LANSING, Mich. – For the fourth time in recent years, Michigan lawmakers are moving to authorize wolf hunting, this time after the state Court of Appeals recently declared a 2014 law unconstitutional.
The Republican-controlled Senate approved legislation recently that would define wolves as a game species and authorize the Natural Resources Commission to designate game, consistent with sound scientific wildlife management. The bill was sent to the GOP-led House, where a committee quickly approved it and set the stage for a final vote this week, the final one of the two-year term.
Wolf hunting is not allowed in Michigan, Wisconsin and Minnesota under a 2014 federal judge’s ruling that threw out an Obama administration decision to remove gray wolves in the western Great Lakes region from the endangered species list. But the bill sponsor, Republican Sen. Tom Casperson of Escanaba, said the state should have a wolf-hunting law on the books in case Congress addresses the issue.
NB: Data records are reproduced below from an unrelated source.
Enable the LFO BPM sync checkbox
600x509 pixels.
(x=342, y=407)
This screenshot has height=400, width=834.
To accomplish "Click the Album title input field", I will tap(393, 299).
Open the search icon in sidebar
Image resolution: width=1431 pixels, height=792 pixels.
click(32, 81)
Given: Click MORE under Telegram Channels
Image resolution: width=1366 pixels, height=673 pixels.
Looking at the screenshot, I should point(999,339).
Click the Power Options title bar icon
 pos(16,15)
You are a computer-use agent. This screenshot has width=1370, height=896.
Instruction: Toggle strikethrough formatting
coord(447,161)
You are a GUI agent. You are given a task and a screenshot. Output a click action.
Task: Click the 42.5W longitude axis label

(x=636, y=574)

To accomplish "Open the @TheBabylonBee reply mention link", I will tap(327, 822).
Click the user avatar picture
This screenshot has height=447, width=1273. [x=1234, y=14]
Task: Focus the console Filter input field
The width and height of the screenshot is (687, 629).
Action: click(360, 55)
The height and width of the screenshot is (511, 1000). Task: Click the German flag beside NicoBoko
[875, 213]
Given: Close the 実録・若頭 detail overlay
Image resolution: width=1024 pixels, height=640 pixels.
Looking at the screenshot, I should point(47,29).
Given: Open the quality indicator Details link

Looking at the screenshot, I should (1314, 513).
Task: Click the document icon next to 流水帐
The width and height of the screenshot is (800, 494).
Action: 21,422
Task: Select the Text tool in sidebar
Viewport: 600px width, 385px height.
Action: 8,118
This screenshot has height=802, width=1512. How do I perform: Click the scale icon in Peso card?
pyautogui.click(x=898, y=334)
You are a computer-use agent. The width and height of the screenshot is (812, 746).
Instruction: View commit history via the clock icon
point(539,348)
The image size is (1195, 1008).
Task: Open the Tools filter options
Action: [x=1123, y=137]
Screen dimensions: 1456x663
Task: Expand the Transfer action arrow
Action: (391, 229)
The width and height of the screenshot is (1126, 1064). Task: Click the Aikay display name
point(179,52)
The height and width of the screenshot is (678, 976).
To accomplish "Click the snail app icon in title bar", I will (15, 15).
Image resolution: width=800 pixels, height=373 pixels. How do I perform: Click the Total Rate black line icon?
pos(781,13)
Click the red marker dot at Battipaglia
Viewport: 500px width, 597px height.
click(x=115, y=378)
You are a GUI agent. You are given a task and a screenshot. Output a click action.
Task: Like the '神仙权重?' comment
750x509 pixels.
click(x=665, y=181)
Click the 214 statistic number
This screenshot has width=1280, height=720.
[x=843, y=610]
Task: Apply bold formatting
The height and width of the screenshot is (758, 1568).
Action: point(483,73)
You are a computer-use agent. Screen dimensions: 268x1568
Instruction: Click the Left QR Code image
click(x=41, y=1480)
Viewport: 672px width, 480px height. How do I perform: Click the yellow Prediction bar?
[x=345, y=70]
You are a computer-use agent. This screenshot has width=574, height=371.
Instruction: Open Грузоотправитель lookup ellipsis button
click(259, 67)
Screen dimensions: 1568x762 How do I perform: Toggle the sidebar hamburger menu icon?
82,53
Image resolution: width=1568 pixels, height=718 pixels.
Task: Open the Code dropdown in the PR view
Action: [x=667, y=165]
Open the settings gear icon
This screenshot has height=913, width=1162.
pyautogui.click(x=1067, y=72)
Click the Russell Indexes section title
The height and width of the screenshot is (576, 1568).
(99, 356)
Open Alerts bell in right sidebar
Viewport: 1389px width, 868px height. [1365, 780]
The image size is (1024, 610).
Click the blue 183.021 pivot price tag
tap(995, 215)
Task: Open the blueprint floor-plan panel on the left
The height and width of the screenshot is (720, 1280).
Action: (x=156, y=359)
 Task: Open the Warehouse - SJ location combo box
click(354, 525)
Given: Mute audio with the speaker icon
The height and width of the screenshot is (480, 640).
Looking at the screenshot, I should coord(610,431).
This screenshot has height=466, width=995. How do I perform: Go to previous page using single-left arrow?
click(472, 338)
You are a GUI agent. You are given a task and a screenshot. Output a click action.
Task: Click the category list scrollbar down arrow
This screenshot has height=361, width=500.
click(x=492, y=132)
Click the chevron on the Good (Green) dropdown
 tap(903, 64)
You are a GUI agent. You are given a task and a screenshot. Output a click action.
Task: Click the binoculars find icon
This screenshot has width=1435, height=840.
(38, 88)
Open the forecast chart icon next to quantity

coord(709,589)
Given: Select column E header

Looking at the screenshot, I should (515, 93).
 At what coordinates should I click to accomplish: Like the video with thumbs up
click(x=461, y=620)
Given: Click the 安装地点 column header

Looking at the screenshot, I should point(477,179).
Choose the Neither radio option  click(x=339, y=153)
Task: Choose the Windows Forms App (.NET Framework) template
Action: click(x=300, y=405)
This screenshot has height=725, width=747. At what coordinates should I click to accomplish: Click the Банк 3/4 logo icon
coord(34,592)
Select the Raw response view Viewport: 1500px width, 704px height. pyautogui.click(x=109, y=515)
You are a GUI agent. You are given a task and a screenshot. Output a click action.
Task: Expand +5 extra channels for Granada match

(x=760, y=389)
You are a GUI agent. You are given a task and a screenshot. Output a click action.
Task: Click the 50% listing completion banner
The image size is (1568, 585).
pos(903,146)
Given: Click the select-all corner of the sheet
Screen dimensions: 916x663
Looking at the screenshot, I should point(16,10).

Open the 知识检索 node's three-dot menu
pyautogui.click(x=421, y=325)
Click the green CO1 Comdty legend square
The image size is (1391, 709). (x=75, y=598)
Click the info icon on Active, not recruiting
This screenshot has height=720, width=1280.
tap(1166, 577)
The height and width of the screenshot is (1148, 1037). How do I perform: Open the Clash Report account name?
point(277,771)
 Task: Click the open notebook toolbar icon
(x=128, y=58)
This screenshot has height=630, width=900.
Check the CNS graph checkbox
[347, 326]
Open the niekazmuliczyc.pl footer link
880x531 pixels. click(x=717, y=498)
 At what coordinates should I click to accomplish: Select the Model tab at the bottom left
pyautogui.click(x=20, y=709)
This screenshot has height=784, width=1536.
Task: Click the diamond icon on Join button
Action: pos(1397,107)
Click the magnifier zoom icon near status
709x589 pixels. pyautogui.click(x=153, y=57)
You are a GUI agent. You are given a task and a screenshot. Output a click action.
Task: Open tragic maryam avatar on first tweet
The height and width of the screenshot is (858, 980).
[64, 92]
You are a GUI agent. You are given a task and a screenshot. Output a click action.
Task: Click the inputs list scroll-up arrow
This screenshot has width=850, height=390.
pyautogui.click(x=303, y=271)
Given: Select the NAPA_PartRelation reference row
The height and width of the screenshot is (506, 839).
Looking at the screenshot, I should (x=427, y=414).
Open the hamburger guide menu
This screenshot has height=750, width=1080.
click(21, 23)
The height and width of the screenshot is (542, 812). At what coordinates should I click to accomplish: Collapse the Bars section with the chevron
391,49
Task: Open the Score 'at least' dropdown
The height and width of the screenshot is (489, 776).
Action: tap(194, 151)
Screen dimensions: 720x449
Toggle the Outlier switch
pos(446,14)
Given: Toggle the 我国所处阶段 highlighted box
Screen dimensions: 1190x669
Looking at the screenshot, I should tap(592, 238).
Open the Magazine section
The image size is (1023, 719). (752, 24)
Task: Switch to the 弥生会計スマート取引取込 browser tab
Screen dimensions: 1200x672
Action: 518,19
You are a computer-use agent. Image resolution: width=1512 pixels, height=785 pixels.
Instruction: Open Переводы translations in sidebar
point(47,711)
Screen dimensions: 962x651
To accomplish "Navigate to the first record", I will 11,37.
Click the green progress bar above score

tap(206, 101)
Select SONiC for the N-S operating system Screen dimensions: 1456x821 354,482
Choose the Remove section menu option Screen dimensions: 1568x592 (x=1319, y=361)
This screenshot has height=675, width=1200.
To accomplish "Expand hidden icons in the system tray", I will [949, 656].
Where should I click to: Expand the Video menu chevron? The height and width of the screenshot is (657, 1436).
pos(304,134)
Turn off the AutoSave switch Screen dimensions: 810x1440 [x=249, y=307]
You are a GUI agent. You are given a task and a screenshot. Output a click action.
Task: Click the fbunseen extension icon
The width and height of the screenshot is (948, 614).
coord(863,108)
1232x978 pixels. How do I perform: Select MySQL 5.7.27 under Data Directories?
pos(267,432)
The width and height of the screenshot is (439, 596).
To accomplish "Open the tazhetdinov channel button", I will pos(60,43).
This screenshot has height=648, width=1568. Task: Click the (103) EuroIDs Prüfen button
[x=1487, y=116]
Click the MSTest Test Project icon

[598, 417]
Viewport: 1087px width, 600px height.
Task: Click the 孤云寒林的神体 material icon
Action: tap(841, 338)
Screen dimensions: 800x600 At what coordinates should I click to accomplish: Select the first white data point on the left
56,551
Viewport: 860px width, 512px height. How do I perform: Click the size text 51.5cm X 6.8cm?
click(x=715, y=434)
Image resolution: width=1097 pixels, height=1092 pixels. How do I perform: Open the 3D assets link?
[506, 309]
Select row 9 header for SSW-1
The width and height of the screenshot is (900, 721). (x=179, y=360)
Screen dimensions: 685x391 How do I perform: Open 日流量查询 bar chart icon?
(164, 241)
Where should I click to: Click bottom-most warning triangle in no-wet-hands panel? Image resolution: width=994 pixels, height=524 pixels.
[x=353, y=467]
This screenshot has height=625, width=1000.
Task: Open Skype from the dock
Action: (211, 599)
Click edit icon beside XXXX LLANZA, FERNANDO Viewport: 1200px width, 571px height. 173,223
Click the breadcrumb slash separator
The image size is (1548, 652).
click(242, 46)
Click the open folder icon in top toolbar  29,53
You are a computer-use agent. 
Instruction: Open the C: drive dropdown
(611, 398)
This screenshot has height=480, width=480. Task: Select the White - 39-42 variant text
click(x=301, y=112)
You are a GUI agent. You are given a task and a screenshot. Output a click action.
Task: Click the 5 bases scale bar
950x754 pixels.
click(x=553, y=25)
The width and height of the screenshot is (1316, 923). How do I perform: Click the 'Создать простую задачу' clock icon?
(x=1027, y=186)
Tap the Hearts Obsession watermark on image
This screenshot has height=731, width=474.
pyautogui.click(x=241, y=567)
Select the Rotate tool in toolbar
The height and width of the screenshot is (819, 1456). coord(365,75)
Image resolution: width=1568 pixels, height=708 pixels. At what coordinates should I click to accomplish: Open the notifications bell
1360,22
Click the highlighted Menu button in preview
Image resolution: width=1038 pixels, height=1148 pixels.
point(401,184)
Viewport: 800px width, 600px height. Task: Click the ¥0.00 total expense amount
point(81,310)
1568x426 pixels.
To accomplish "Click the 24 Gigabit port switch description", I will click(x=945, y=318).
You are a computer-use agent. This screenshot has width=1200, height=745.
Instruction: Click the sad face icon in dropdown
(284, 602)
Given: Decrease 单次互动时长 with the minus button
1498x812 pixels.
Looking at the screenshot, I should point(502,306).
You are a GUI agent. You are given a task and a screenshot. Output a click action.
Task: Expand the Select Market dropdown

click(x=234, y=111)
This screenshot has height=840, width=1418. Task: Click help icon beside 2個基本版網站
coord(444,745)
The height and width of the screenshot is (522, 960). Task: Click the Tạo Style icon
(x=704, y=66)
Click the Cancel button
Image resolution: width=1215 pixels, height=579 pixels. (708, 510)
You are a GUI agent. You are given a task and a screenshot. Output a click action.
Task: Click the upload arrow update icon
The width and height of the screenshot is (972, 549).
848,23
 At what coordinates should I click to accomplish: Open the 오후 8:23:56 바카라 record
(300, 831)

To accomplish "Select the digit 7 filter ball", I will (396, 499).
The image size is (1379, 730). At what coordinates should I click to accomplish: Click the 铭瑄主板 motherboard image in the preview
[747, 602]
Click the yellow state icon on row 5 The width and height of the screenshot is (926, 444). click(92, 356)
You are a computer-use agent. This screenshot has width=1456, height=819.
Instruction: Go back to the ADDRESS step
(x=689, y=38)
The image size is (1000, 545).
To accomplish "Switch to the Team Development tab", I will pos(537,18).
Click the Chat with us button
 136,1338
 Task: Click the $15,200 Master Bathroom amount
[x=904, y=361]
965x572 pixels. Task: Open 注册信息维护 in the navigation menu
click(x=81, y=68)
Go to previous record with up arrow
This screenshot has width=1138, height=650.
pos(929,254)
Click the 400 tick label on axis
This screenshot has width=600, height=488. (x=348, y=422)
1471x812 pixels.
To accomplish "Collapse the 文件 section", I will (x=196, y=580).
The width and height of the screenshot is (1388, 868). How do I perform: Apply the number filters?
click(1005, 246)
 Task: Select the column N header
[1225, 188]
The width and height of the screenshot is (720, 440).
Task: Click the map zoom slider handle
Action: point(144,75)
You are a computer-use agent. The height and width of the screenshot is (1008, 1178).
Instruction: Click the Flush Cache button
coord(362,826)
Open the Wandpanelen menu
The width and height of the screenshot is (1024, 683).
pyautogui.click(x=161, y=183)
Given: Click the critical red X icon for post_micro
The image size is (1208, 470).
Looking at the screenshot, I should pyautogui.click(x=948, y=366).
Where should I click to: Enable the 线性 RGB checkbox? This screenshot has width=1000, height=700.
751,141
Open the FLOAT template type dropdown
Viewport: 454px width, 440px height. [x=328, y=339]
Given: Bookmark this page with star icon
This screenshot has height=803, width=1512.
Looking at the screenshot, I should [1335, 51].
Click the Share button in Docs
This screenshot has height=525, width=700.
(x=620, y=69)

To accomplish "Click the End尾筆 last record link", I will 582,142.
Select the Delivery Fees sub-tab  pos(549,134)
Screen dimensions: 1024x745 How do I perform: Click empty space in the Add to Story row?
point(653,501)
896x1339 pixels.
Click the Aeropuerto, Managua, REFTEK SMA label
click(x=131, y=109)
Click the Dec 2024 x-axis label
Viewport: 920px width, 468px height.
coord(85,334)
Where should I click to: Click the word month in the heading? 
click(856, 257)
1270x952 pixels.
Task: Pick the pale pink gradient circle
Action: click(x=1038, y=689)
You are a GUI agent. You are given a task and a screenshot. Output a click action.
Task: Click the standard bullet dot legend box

Michigan had a wolf hunt in 2013. In 2014, Michigan voters rejected two laws allowing wolf hunts. But the votes were symbolic because majority Republicans had approved a third measure initiated by pro-hunting groups.
That law was struck down more than three weeks ago because a provision providing free hunting, trapping and fishing licenses to military members is not related to the scientific management of fish, wildlife and their habitats, according to a 3-0 appeals court decision.
Democratic Sen. Rebekah Warren of Ann Arbor tried removing funding in the bill that makes it referendum-proof, yet GOP senators rejected her amendment. She said 64 percent of voters opposed wolf hunting in one of the 2014 statewide votes and they should be able to “take a similar action again.”
Casperson, who represents much of the Upper Peninsula, where wolves are, said non-rural voters who defeated the wolf-hunting laws were influenced by a multimillion-dollar TV ad blitz backed by the Humane Society of the United States.
“It’s frustrating when those that are dealing with the actual issue are rejected or ignored and people that don’t even live in the affected area are dictating to us how we’re going to do this,” he said. “Their money got the people to think the way they did.”
The Humane Society, urging the Legislature to reject the new measure, issued a statement from John Vucetich, a wildlife ecology professor at Michigan Technological University.
“The bill represents both contempt for citizens’ appreciation of native wild wolves and a disregard for science,” he said.